Veri satırları:

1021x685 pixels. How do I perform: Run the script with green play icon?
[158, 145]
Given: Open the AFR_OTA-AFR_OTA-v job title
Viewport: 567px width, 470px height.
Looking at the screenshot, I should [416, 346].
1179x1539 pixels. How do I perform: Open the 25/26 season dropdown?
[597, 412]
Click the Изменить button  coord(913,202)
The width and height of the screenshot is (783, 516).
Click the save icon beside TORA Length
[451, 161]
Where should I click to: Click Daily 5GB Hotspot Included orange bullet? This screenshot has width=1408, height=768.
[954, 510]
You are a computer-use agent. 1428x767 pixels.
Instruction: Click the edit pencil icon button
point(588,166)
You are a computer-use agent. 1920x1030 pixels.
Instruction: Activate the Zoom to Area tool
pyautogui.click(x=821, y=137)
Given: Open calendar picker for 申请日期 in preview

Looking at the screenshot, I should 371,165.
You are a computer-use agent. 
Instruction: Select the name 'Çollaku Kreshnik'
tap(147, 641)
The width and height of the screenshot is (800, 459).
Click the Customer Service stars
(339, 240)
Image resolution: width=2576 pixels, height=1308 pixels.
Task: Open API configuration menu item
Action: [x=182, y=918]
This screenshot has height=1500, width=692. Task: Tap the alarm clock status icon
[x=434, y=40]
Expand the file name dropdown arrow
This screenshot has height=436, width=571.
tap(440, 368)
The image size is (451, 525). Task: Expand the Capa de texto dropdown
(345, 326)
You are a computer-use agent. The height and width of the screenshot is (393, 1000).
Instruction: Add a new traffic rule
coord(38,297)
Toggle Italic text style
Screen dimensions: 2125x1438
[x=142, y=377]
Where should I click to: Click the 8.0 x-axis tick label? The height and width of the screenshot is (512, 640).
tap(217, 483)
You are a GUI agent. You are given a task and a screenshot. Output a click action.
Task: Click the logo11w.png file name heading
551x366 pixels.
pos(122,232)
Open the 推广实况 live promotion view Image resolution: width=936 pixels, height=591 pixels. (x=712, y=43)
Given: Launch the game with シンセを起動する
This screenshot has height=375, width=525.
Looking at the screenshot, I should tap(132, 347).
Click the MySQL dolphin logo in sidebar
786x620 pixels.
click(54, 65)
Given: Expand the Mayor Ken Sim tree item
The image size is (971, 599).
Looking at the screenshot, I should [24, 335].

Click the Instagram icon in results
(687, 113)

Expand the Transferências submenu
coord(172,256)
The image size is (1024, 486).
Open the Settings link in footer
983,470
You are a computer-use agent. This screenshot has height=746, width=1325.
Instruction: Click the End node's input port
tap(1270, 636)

Çözülecek problem: Satırların en başından başlayıp "click(54, 65)" içeren satıra kadar, iki uç da dahil olmak üzere yalnızca bu satırları, her satıra bir dize düşen bir JSON dize listesi olarak yeniden yazın. Boş satırları listeye almayın.

Görev çıktısı:
[
  "1021x685 pixels. How do I perform: Run the script with green play icon?",
  "[158, 145]",
  "Given: Open the AFR_OTA-AFR_OTA-v job title",
  "Viewport: 567px width, 470px height.",
  "Looking at the screenshot, I should [416, 346].",
  "1179x1539 pixels. How do I perform: Open the 25/26 season dropdown?",
  "[597, 412]",
  "Click the Изменить button  coord(913,202)",
  "The width and height of the screenshot is (783, 516).",
  "Click the save icon beside TORA Length",
  "[451, 161]",
  "Where should I click to: Click Daily 5GB Hotspot Included orange bullet? This screenshot has width=1408, height=768.",
  "[954, 510]",
  "You are a computer-use agent. 1428x767 pixels.",
  "Instruction: Click the edit pencil icon button",
  "point(588,166)",
  "You are a computer-use agent. 1920x1030 pixels.",
  "Instruction: Activate the Zoom to Area tool",
  "pyautogui.click(x=821, y=137)",
  "Given: Open calendar picker for 申请日期 in preview",
  "Looking at the screenshot, I should 371,165.",
  "You are a computer-use agent. ",
  "Instruction: Select the name 'Çollaku Kreshnik'",
  "tap(147, 641)",
  "The width and height of the screenshot is (800, 459).",
  "Click the Customer Service stars",
  "(339, 240)",
  "Image resolution: width=2576 pixels, height=1308 pixels.",
  "Task: Open API configuration menu item",
  "Action: [x=182, y=918]",
  "This screenshot has height=1500, width=692. Task: Tap the alarm clock status icon",
  "[x=434, y=40]",
  "Expand the file name dropdown arrow",
  "This screenshot has height=436, width=571.",
  "tap(440, 368)",
  "The image size is (451, 525). Task: Expand the Capa de texto dropdown",
  "(345, 326)",
  "You are a computer-use agent. The height and width of the screenshot is (393, 1000).",
  "Instruction: Add a new traffic rule",
  "coord(38,297)",
  "Toggle Italic text style",
  "Screen dimensions: 2125x1438",
  "[x=142, y=377]",
  "Where should I click to: Click the 8.0 x-axis tick label? The height and width of the screenshot is (512, 640).",
  "tap(217, 483)",
  "You are a GUI agent. You are given a task and a screenshot. Output a click action.",
  "Task: Click the logo11w.png file name heading",
  "551x366 pixels.",
  "pos(122,232)",
  "Open the 推广实况 live promotion view Image resolution: width=936 pixels, height=591 pixels. (x=712, y=43)",
  "Given: Launch the game with シンセを起動する",
  "This screenshot has height=375, width=525.",
  "Looking at the screenshot, I should tap(132, 347).",
  "Click the MySQL dolphin logo in sidebar",
  "786x620 pixels.",
  "click(54, 65)"
]